:: TASK DATA

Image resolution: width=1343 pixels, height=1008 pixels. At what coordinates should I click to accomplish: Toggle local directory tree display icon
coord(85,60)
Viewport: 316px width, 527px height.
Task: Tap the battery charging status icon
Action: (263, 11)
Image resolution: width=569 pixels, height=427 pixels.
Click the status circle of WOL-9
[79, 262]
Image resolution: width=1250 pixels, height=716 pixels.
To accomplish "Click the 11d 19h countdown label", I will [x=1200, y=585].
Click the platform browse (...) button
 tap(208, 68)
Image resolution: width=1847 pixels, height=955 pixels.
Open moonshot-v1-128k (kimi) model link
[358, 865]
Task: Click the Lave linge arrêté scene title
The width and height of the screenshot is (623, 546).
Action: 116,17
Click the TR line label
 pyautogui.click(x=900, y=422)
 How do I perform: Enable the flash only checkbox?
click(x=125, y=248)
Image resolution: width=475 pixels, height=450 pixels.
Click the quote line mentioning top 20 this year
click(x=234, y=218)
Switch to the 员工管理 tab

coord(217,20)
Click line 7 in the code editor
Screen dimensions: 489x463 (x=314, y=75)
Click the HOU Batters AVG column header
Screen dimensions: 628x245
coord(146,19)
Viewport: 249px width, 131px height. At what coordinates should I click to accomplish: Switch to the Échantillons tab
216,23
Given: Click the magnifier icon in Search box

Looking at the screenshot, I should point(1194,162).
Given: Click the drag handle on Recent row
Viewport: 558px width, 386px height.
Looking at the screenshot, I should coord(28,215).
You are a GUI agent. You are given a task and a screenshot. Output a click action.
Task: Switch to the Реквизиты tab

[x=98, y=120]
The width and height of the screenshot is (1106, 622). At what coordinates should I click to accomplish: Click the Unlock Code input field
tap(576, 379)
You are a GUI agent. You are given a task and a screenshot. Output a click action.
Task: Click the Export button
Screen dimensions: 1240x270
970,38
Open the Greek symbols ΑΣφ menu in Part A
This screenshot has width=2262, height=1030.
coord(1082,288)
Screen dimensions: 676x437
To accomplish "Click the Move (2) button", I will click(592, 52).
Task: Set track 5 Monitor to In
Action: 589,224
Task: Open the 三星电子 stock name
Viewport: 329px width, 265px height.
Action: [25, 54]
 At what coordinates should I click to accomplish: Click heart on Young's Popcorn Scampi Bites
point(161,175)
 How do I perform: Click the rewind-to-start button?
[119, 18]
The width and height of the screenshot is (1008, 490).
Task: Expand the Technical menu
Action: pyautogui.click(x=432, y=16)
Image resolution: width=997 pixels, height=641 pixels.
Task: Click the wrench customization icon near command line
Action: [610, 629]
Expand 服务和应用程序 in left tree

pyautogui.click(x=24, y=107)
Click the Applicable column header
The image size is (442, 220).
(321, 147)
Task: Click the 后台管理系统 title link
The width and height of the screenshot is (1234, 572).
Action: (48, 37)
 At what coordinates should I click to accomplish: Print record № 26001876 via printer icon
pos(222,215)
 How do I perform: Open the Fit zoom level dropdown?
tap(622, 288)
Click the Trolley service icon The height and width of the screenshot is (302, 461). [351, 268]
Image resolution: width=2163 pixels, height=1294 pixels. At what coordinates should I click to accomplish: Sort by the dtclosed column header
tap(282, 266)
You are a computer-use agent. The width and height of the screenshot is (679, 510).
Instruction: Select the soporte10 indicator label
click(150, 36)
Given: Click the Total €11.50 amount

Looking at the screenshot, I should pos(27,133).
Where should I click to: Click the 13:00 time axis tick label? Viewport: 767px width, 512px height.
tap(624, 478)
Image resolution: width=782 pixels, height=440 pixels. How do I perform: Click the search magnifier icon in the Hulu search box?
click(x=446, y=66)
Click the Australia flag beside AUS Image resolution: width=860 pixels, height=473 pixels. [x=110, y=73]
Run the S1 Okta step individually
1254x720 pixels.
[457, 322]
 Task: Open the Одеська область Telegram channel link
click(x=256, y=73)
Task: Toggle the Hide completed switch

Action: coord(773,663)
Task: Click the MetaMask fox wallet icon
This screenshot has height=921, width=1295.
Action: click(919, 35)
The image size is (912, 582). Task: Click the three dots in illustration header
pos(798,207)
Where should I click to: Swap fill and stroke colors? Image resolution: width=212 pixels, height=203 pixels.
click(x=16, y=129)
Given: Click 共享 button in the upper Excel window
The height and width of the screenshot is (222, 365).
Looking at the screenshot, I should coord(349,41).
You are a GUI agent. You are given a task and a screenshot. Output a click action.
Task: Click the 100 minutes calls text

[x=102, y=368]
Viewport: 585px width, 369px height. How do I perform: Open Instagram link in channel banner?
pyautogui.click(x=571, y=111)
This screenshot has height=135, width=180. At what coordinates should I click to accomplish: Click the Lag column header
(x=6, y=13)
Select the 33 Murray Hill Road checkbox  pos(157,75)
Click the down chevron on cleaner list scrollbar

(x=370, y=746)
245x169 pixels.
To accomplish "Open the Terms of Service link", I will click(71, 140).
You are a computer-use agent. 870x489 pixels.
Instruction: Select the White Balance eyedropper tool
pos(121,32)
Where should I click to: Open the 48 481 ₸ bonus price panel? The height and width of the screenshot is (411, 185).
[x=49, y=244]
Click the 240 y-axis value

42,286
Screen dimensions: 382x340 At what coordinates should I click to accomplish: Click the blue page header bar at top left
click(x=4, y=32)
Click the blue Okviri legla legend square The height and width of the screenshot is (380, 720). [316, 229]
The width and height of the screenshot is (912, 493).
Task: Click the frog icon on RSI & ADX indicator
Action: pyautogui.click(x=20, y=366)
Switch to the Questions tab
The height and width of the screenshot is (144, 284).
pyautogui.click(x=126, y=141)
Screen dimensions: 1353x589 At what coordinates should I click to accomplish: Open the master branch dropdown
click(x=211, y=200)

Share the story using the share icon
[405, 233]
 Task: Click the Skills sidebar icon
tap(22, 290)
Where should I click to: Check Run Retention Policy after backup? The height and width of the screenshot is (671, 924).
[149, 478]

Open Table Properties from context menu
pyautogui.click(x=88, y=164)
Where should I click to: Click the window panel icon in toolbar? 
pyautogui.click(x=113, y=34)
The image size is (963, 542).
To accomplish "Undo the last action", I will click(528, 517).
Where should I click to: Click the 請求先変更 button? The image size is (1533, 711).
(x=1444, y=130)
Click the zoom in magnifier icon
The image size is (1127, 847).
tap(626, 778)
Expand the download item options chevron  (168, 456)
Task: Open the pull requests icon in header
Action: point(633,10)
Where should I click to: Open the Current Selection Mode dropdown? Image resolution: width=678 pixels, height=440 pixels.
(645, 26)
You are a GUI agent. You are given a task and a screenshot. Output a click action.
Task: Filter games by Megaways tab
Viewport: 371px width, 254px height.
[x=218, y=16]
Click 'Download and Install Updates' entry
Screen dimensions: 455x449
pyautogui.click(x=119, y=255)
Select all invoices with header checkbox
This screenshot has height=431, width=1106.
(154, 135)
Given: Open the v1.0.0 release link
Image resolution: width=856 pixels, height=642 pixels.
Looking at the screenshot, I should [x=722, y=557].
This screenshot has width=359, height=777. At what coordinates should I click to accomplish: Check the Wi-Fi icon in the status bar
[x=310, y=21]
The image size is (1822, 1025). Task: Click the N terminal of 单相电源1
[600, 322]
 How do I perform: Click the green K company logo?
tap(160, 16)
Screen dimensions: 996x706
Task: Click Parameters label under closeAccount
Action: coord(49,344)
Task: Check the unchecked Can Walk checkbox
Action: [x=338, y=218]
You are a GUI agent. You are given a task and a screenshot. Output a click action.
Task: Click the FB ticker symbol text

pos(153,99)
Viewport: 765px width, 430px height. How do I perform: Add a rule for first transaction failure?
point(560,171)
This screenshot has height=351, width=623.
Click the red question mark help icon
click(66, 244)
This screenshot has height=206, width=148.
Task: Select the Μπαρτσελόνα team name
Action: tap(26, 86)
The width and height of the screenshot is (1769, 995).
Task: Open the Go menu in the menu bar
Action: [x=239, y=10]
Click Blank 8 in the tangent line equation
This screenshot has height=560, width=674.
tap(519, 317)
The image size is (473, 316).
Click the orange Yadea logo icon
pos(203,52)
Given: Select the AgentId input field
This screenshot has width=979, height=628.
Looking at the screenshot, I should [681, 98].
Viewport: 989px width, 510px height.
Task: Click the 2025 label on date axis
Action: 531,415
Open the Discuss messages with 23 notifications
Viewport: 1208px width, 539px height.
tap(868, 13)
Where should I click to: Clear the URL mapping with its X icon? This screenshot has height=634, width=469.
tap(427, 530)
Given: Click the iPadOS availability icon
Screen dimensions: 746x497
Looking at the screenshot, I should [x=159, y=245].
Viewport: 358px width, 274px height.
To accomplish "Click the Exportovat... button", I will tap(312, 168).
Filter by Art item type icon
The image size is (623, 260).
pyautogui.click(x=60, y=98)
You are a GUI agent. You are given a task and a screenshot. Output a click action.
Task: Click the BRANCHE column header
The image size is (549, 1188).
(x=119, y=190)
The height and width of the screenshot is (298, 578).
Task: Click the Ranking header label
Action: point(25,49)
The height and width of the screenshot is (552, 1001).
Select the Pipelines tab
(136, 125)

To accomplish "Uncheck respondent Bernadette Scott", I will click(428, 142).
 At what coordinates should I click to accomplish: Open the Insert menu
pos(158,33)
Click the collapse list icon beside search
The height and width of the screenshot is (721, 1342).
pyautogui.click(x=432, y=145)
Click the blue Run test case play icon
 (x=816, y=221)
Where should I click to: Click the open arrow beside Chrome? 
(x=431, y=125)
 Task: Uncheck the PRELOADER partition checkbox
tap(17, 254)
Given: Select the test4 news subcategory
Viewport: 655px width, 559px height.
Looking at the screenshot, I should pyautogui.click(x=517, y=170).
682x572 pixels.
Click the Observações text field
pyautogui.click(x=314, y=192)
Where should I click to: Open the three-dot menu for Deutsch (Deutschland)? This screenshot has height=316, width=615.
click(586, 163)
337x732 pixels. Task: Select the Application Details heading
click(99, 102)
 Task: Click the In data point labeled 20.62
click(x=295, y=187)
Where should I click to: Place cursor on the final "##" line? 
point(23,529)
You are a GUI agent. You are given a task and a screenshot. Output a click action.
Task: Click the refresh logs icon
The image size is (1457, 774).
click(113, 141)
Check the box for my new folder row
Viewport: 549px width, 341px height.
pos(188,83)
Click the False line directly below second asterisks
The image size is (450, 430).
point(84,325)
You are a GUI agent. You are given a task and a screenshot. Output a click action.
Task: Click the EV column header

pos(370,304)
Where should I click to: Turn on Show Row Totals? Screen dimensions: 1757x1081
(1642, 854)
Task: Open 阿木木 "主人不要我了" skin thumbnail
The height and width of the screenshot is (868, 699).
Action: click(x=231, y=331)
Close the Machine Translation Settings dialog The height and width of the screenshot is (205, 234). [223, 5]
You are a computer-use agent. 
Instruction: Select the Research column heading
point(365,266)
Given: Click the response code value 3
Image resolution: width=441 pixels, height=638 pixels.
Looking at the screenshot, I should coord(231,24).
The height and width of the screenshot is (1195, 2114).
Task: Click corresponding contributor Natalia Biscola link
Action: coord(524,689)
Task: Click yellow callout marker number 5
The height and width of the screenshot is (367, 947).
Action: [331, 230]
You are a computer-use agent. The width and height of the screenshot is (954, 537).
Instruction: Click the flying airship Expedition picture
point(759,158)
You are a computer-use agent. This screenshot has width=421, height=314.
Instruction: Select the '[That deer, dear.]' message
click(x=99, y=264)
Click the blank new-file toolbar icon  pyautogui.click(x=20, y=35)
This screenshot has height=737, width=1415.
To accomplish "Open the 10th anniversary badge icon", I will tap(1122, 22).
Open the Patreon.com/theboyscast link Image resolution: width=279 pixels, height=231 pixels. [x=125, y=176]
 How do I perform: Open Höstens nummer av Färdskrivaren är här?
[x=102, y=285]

::::

> _WHAT NEEDS TO BE DONE_:
Rewrite the records starting at the line containing "Filter by Art item type icon" and ending at the line containing "pyautogui.click(x=60, y=98)", changing "Art" to "Video" and leaving everything else as it is.

> _SOLUTION BELOW_:
Filter by Video item type icon
The image size is (623, 260).
pyautogui.click(x=60, y=98)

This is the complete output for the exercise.